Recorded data
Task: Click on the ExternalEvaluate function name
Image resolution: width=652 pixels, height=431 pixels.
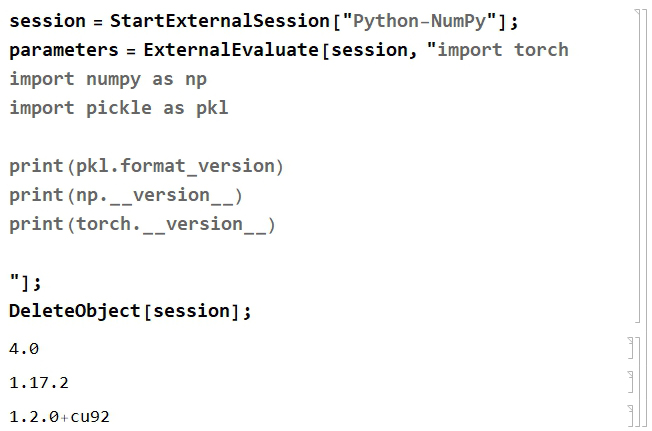Action: (231, 50)
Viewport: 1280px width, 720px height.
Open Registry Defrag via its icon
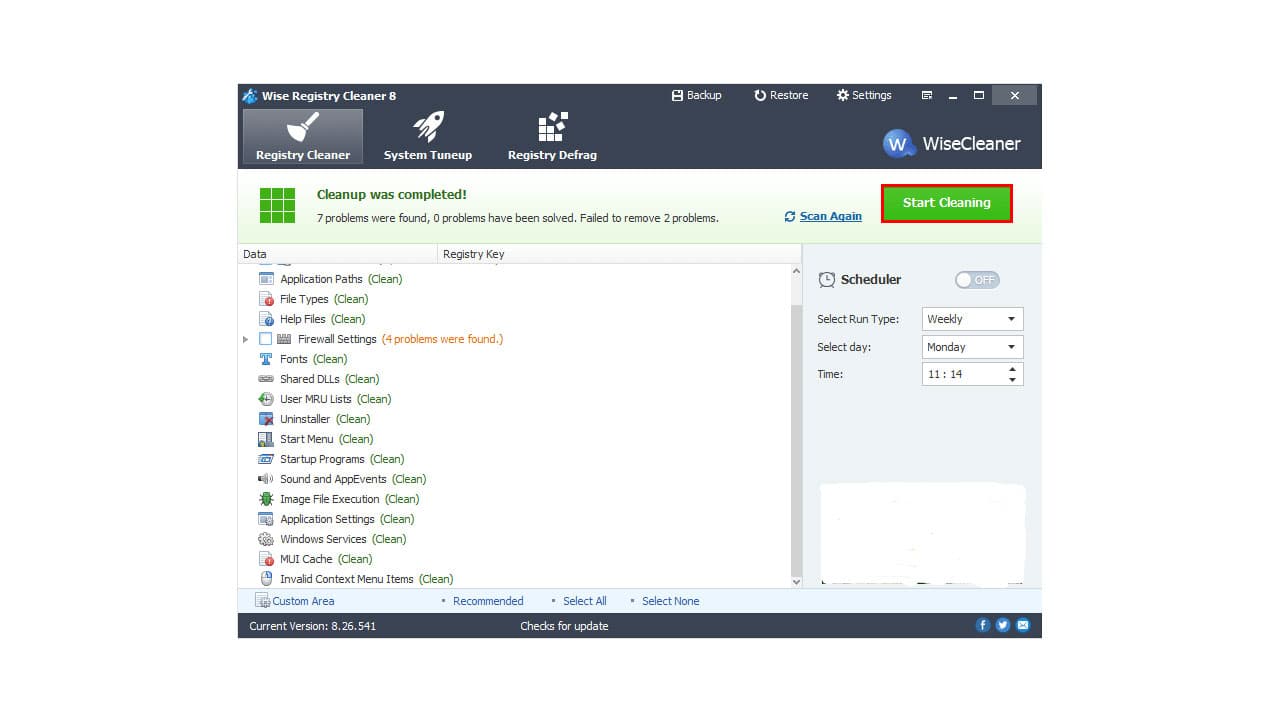[x=551, y=125]
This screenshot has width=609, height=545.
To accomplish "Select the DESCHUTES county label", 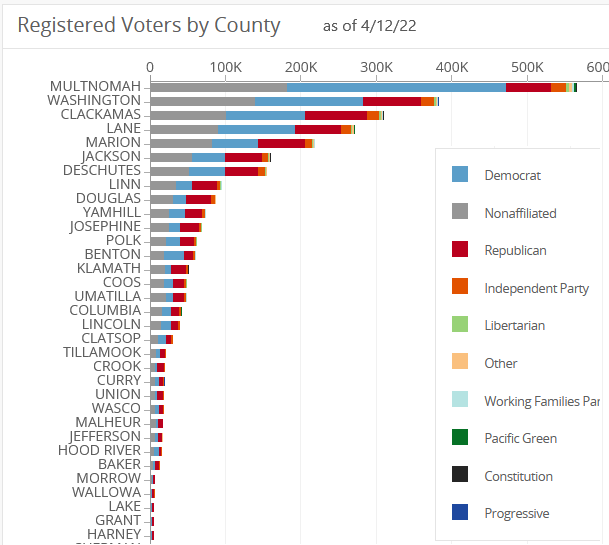I will point(105,171).
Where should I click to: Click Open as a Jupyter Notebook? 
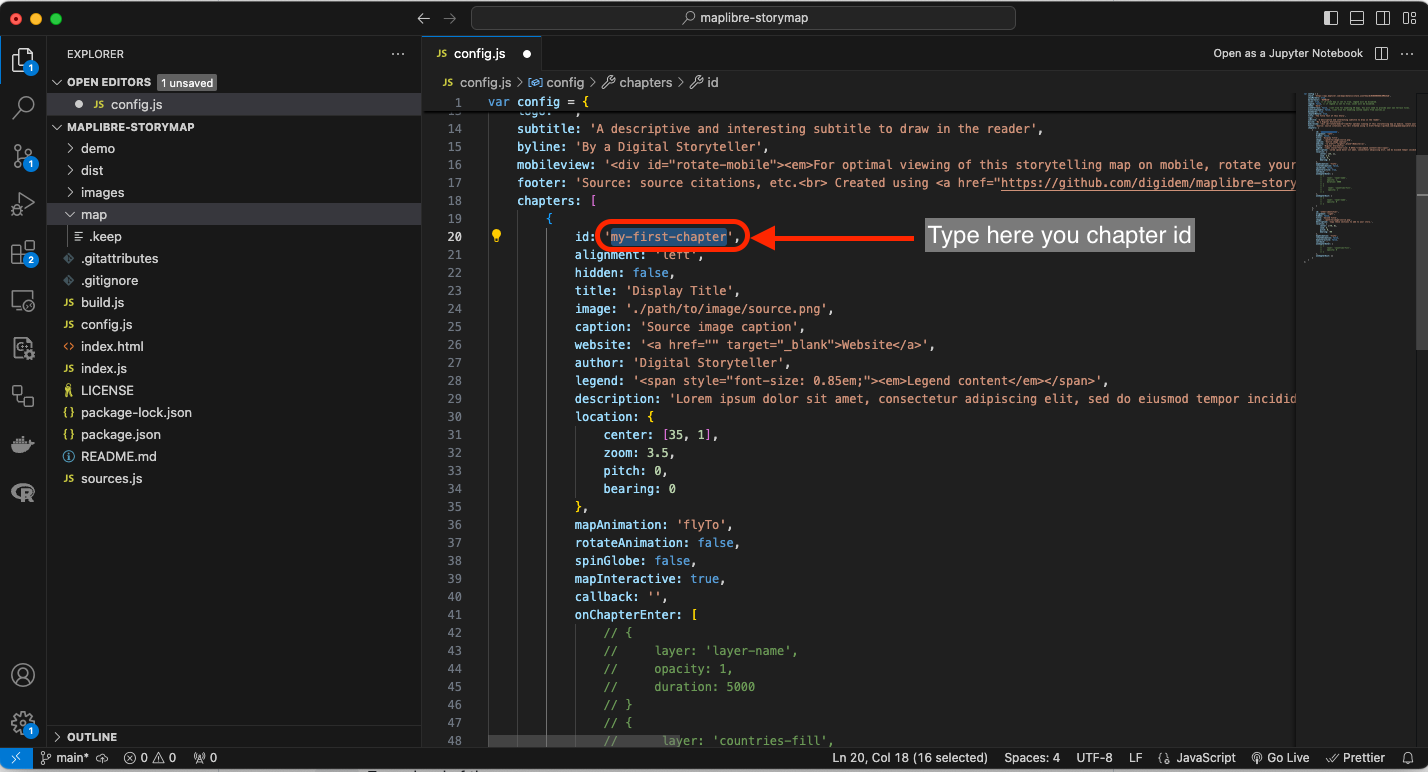click(x=1287, y=53)
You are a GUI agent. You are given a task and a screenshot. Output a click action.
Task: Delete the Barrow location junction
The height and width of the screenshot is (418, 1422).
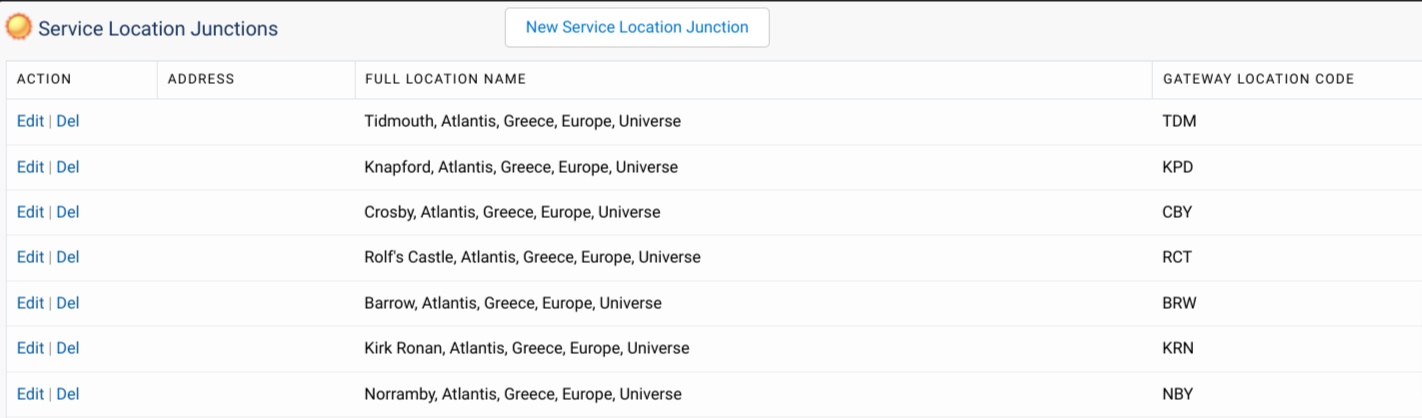pyautogui.click(x=68, y=303)
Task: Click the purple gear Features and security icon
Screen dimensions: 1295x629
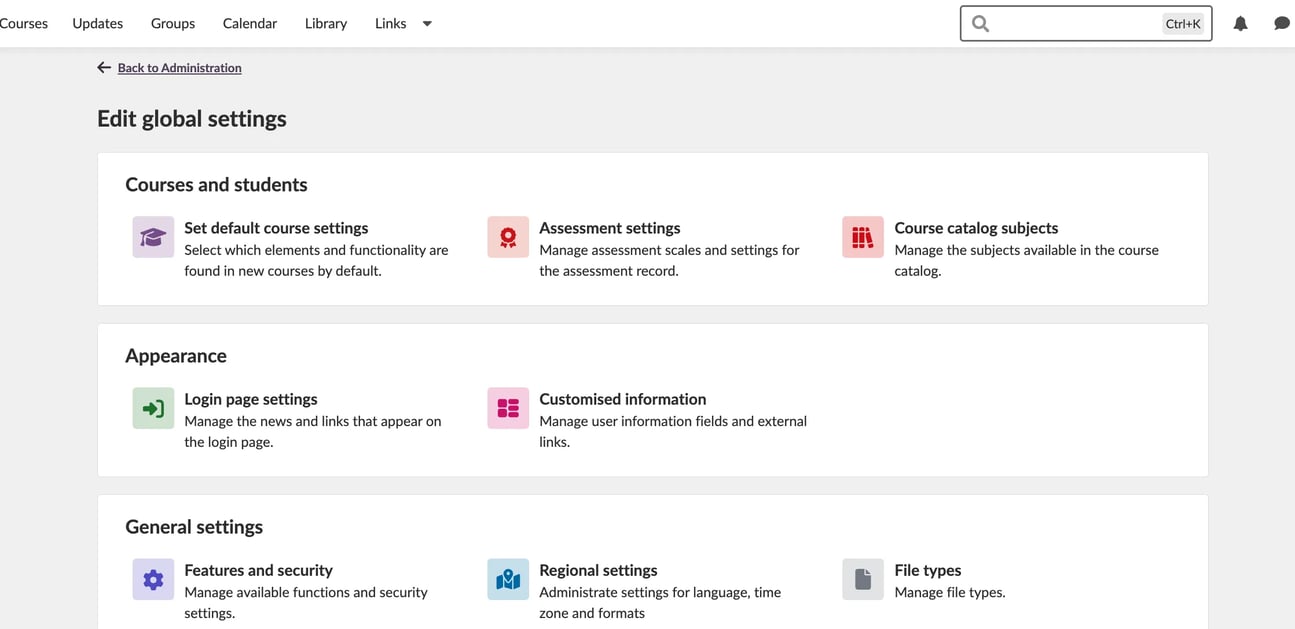Action: (x=153, y=580)
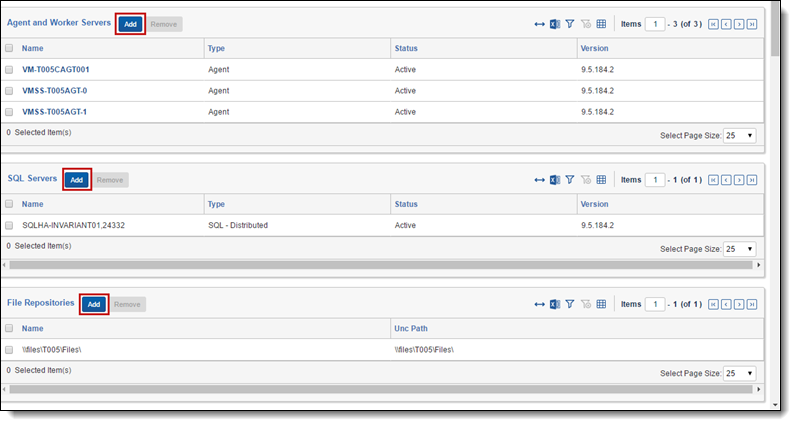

Exercise prompt — Reproduce nothing but the lines running from the line with "The height and" through the end of the records, keeping both end lines and dropping the pictures.

Written reply —
The height and width of the screenshot is (418, 1422).
pyautogui.click(x=68, y=303)
Task: Click the purple gear Features and security icon
Screen dimensions: 1295x629
Action: (x=153, y=580)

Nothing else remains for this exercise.